Trekking to Ghandruk, a friend once cried, "Look at all these fields, think of the work put into cultivating them. So much suffering! I don't like villages at all!" This was not a typical response to the breathtaking vista before us; but then my friend was not a typical tourist to Ghandruk, which is, let us face it, the Thamel of the hills. She was born in a village in Nepal, and had grown up doing the backbreaking work of fetching water, collecting dung, gathering firewood, weeding the fields, and performing the other chores that make life in the village so arduous. She could not look beyond the hardship of rural life to appreciate the beauty of the land.

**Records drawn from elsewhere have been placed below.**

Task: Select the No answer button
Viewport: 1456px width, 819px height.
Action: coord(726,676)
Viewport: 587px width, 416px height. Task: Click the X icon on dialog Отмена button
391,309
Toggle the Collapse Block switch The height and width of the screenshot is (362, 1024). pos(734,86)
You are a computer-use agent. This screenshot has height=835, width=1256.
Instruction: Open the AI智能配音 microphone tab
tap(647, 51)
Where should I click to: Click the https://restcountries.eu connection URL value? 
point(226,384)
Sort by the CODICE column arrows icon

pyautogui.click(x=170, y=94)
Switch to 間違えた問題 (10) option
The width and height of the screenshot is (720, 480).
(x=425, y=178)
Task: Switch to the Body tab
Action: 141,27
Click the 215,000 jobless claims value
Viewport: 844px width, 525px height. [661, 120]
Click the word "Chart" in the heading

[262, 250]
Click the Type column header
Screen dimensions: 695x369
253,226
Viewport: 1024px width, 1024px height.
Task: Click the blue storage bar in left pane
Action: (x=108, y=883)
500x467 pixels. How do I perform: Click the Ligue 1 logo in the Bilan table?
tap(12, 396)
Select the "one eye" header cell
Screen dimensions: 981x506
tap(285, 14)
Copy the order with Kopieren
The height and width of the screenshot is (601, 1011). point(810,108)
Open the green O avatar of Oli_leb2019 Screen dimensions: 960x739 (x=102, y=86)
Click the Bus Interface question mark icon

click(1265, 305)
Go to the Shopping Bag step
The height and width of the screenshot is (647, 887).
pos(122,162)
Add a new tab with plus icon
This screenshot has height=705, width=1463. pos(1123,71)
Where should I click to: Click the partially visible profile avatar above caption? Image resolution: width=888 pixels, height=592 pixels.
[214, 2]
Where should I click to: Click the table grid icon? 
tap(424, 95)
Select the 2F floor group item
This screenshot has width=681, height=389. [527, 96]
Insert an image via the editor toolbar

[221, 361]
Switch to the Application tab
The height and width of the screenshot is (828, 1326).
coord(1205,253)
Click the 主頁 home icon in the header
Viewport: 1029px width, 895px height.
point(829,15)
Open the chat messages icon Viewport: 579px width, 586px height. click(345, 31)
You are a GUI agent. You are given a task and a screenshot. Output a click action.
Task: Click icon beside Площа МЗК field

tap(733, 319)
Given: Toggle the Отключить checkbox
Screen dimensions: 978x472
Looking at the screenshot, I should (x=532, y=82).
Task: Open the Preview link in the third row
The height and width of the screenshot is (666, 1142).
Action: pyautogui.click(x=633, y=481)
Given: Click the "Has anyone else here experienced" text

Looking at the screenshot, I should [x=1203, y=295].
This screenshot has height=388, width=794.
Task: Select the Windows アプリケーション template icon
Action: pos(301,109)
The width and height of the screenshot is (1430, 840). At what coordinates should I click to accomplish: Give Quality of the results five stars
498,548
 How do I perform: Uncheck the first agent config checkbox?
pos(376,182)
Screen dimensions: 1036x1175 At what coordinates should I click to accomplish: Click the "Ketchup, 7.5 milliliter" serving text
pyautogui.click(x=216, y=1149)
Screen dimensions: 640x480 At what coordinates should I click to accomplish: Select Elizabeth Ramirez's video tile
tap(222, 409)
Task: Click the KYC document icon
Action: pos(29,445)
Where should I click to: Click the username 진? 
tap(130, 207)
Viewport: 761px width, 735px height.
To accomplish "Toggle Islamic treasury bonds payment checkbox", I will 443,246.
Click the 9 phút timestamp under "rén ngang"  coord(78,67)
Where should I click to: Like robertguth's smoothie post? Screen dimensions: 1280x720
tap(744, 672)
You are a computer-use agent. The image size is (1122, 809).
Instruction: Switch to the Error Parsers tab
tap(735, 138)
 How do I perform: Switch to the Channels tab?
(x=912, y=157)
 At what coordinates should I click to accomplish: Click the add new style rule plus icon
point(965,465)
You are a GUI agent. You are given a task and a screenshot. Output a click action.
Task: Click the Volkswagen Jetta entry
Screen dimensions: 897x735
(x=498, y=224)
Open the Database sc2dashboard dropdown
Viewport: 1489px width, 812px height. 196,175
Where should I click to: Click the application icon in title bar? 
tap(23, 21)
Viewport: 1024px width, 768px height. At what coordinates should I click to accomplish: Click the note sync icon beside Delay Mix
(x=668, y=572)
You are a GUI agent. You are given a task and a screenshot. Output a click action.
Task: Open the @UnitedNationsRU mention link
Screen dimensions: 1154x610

Tirtha Shrestha brings to his poems a similar recognition of the harshness of rural life. He writes not just of poverty, but of the dreams, desires, aspirations of those who live in Nepal's villages and small towns. But though he cannot ignore the suffering of people, he does acknowledge the splendour of the land as well. There is a fine interplay of romance and social criticism in his best poems.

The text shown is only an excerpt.